Palmerton grad to appear on Crime Scene Kitchen
A Palmerton graduate will appear tonight on the season premiere of a new baking competition series.
Natalie “Nattie J” Collins-Fish, a Palmerton Area High School Class of 2004 graduate, will compete on “Crime Scene Kitchen” with Joel McHale. The first of nine episodes is at 9 p.m. on Fox.
“Crime Scene Kitchen” is a culinary guessing game where bakers are tasked with decoding what type of dessert was made, when all that’s left are the crumbs, flour trails and a few elusive clues.
They must then re-create the recipe for celebrity judges, chef Curtis Stone and cake artist Yolanda Gampp, who will determine how closely their sweet treat matches the missing dessert, and how good it tastes.
Each episode begins at the scene of the crime - a kitchen that was just used to make an amazing mouthwatering dessert that has since disappeared.
The chef teams of two are challenged to scour the kitchen for clues and ingredients to figure out what was baked. Next, each team must duplicate the recipe based on their guess.
To take the $100,000 prize, the competing dessert makers will need to prove they have the technical know-how, imagination and problem-solving skills needed to decode and re-create incredible desserts and cakes from across the world.
Selected for the show
After high school, Collins-Fish attended culinary school in upstate New York, where she graduated in 2006. She has lived in Las Vegas since August 2006.
For Collins-Fish, a custom cake artist, the show was the perfect opportunity, as she owns her custom cake business, Cake Lyfe by Nattie J in Las Vegas.
“Right now, I’m established at home,” Collins-Fish said. “I’m looking to open my own shop here (in Las Vegas).”
Collins-Fish explained how she was selected to compete on the show.

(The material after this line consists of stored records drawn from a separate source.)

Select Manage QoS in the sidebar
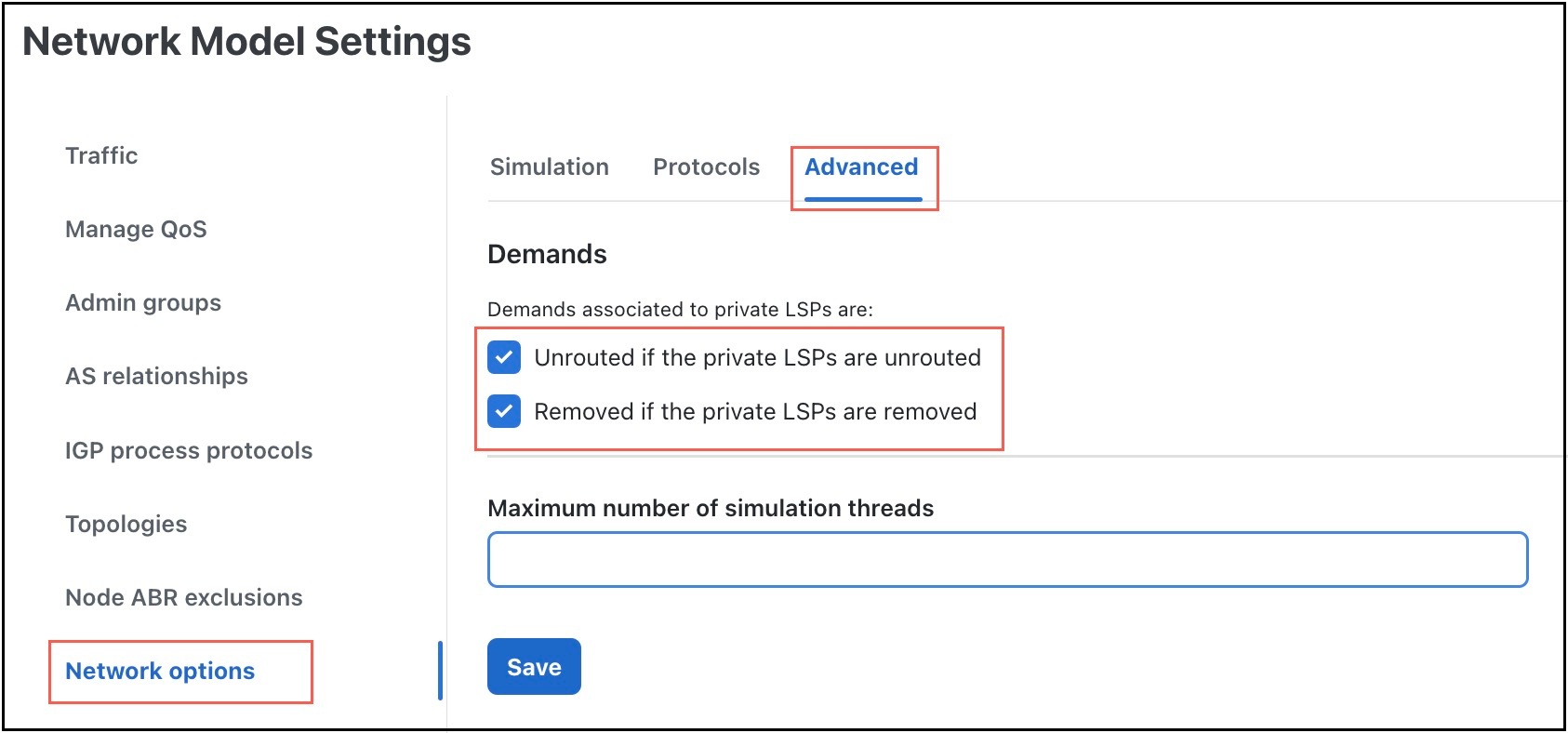Image resolution: width=1568 pixels, height=733 pixels. [x=136, y=229]
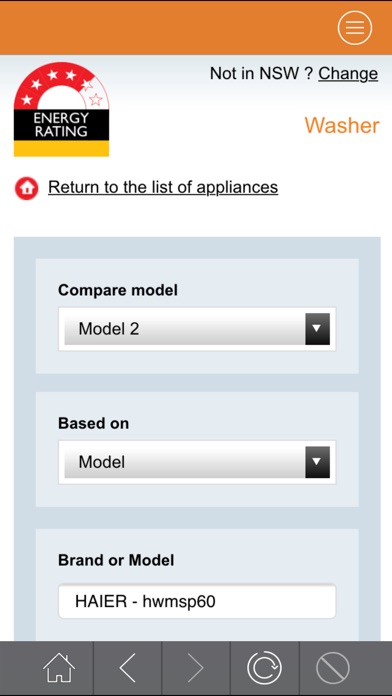This screenshot has width=392, height=696.
Task: Tap the stop loading icon
Action: click(333, 668)

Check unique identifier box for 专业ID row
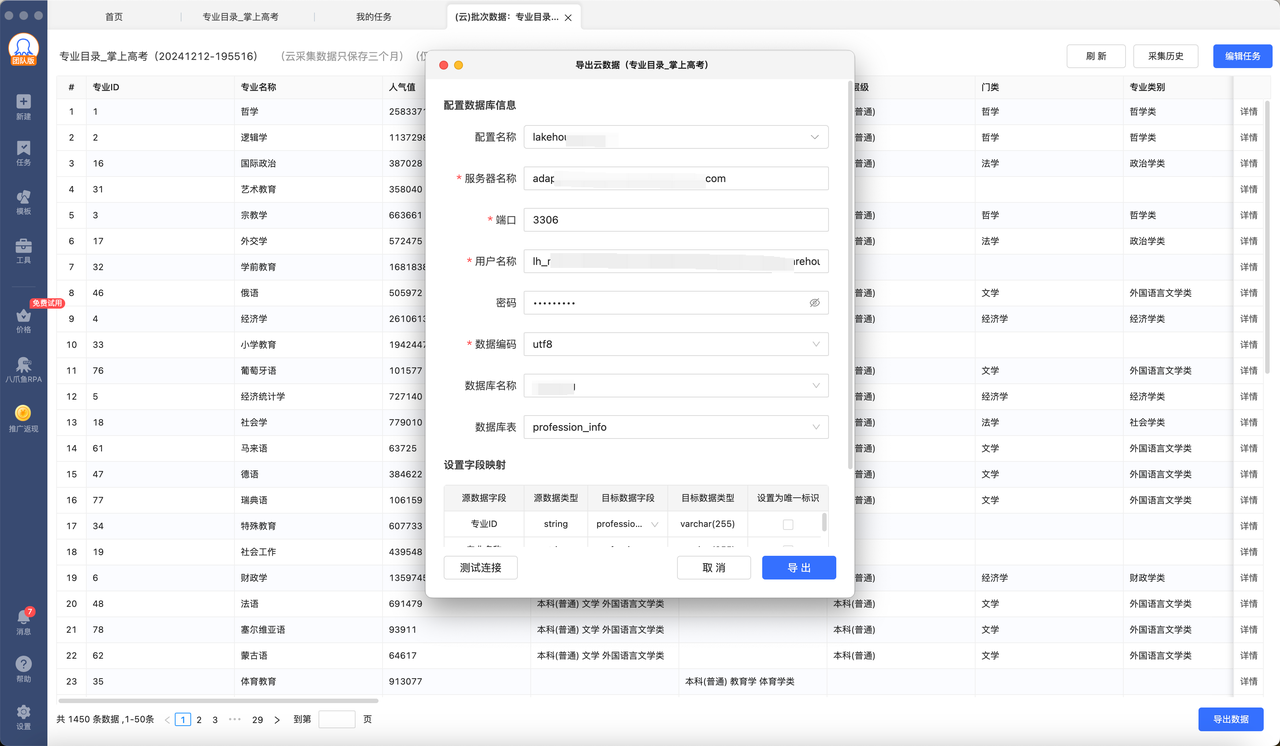pos(788,524)
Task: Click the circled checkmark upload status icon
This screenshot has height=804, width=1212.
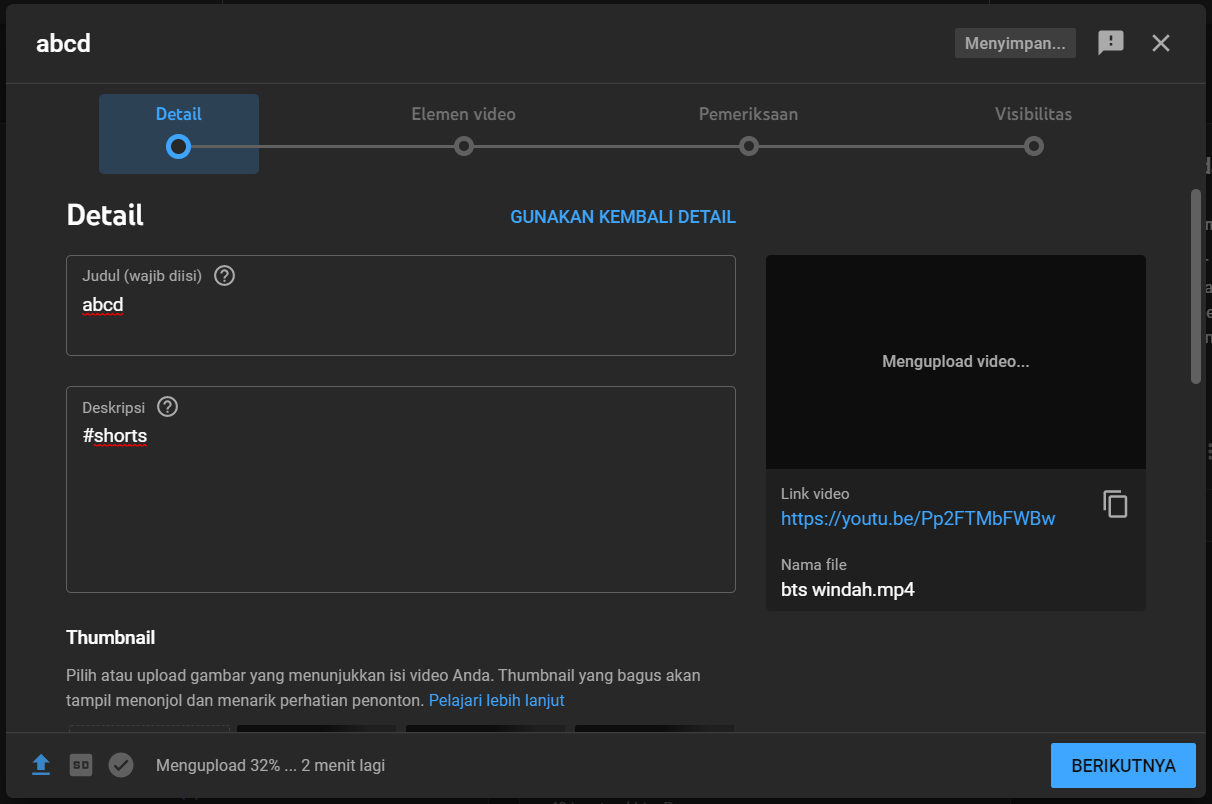Action: [x=121, y=764]
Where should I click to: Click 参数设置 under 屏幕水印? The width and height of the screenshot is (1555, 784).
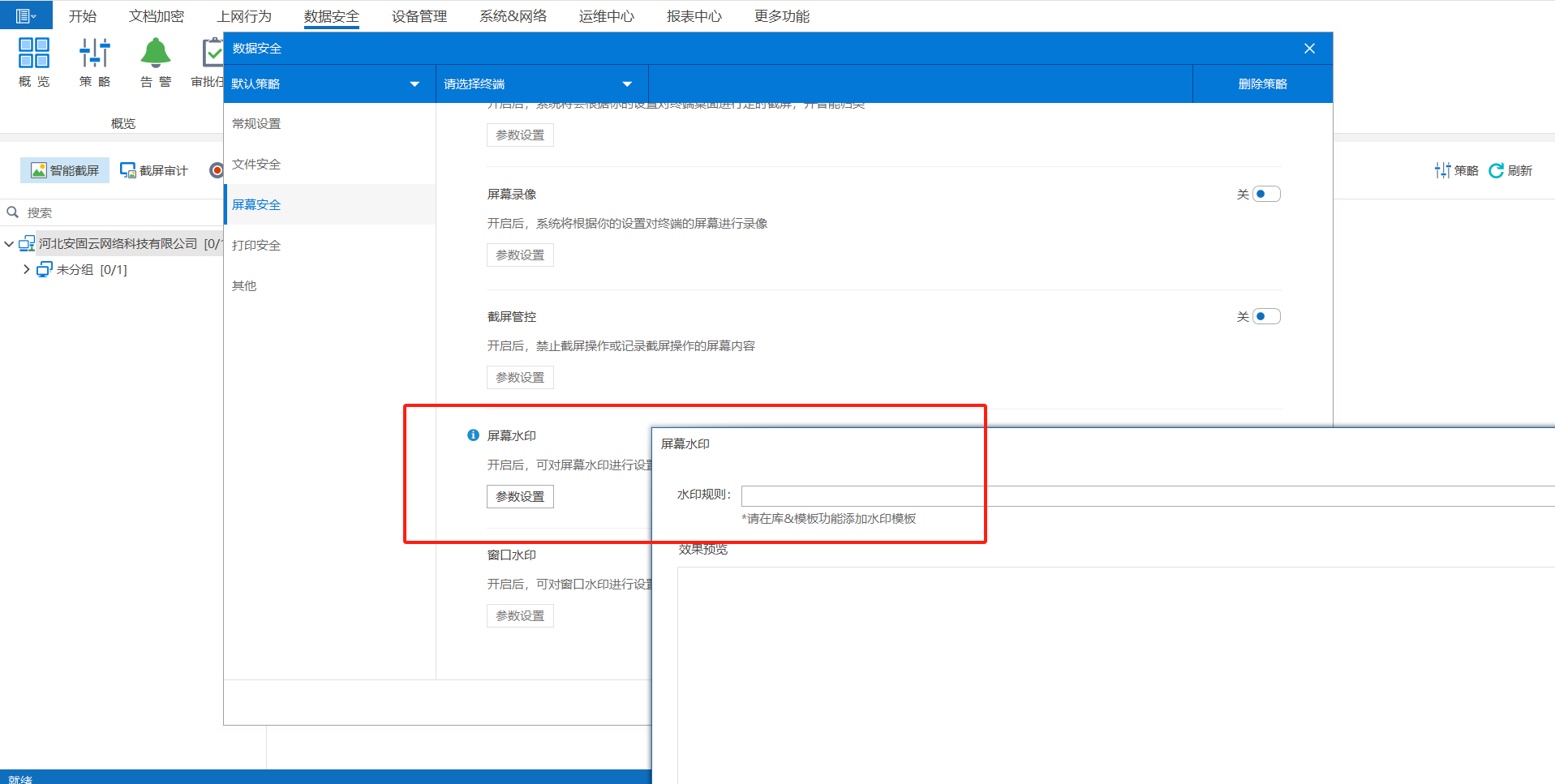[x=520, y=496]
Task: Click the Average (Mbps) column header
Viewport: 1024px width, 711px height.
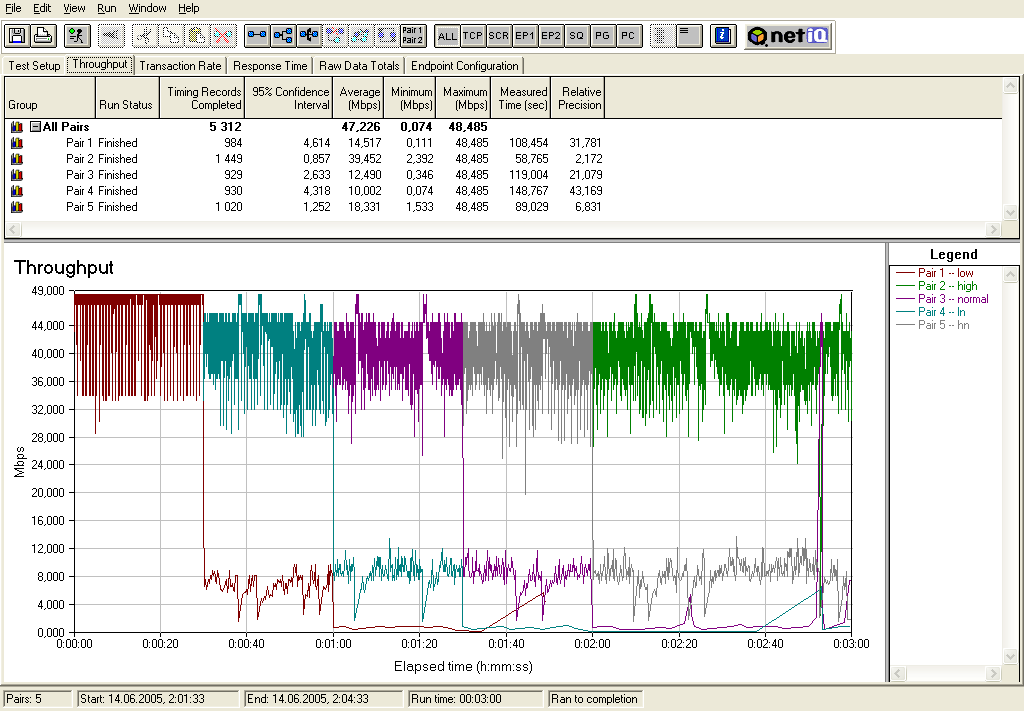Action: pyautogui.click(x=359, y=98)
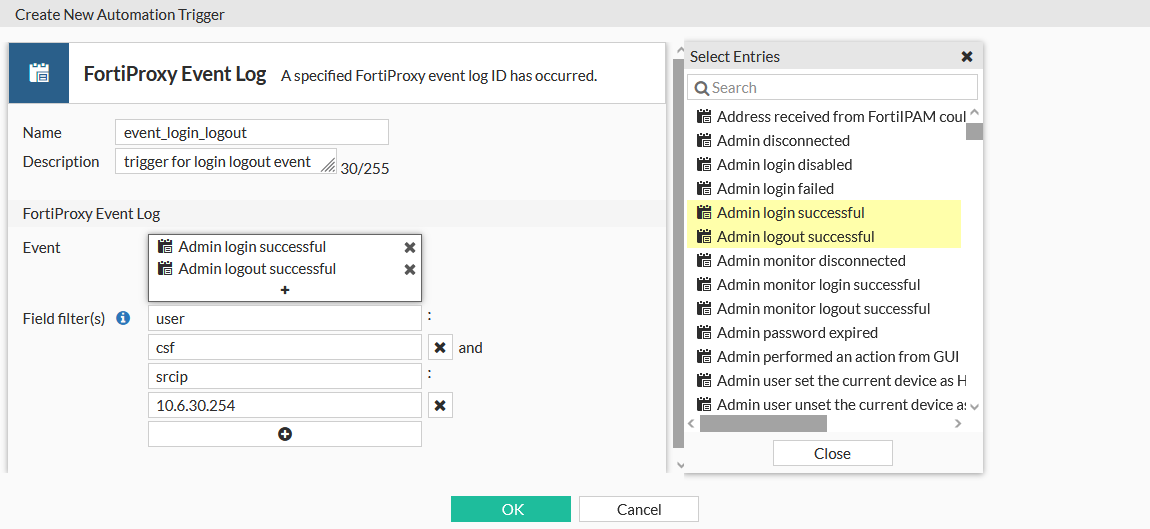Click the Name input field
This screenshot has height=529, width=1150.
252,132
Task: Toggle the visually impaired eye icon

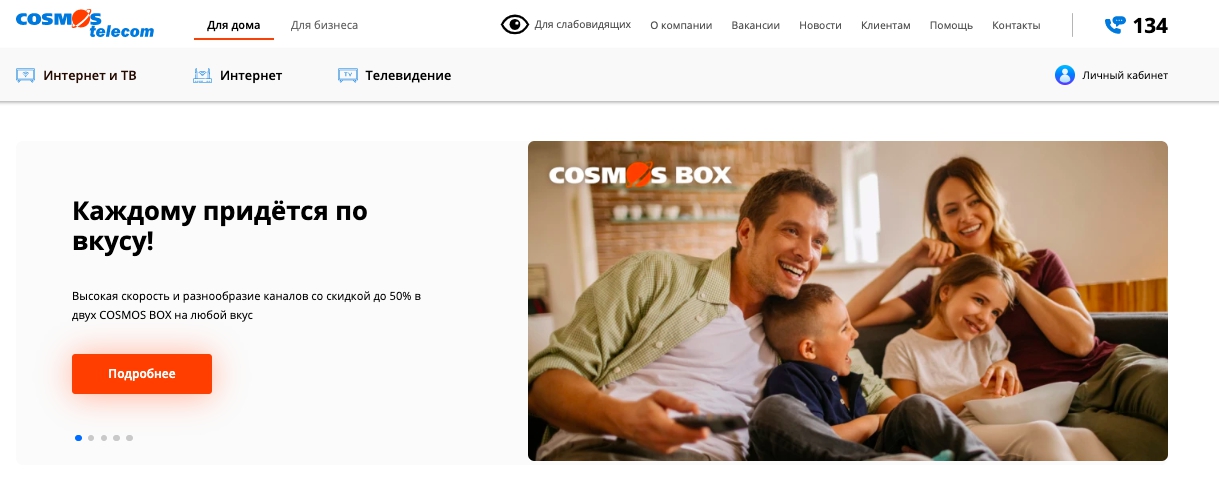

“I was found by a casting (company) who DM’d me on my Instagram page and asked me if I would be interested in possibly being on a show, and if I had an assistant to bring with me with pastry experience as well,” Collins-Fish said.
She asked her friend Luis Flores if he would be up for it.
“Of course he was.”
Collins-Fish said the interview process went quickly. They were contacted Feb. 11, and left for Los Angeles the beginning of April.
“It was definitely really a great experience, a once-in-a-lifetime opportunity,” she said. “It was kind of like a whirlwind, it happened so fast, a super-quick turnaround.”
Collins-Fish said they went through different interviews with people from the casting company, and had to send in different pictures of their work.
“They called us and let us know we made it,” she said. “It was super exciting, but we were also like really nervous.”
Collins-Fish said that on the first episode, there are 12 teams, with six each split up into Group A and Group B. She is in Group A, which will appear on Episodes 1, 3 and 5.
She is one of 12 competing in the premiere, which has two rounds. The first round is the Dessert Round. Those who win the first round get an advantage for the second round, which is the Showpiece round, where contestants can get eliminated, Collins-Fish said.
Ready for the challenge
Collins-Fish said she believes her experience and training will serve her well.
“I’m classically trained, so I have a lot of knowledge about traditional desserts and just a lot of different elements of dessert, what specific things are,” she said. I have a ton of experience in high-end, high-volume restaurants, and I feel like I work really, really well under pressure.
“I don’t get stressed out; I just stay focused, I don’t panic. I feel like staying calm in a situation like this is a really big advantage.”
Of course, Collins-Fish didn’t shy away from her ultimate goal.
“The goal is to win the competition, also to get my name out there,” she said. “I feel that win or lose, it’s a great opportunity to get my name out there.”
Collins-Fish said she simply plans to be herself.
“I feel like going into it, I wanted to make sure I stayed true to myself, not to put on a show or create drama,” she said. “I’m very, very unique, and one-of-a-kind, and I didn’t want to jump on a bandwagon; I’m here because I’m talented, and that’s what I want to show on TV.”
“Obviously if we win, it’s 50/50, we get 50K each,” she said. “My plan is to save a lot of that to start my own bakery, and right now make my own business better, make it more lucrative for us in the end, so that in a year or two, or in another five years, by the time I’m 40, I want to have a successful, well-established bakery.”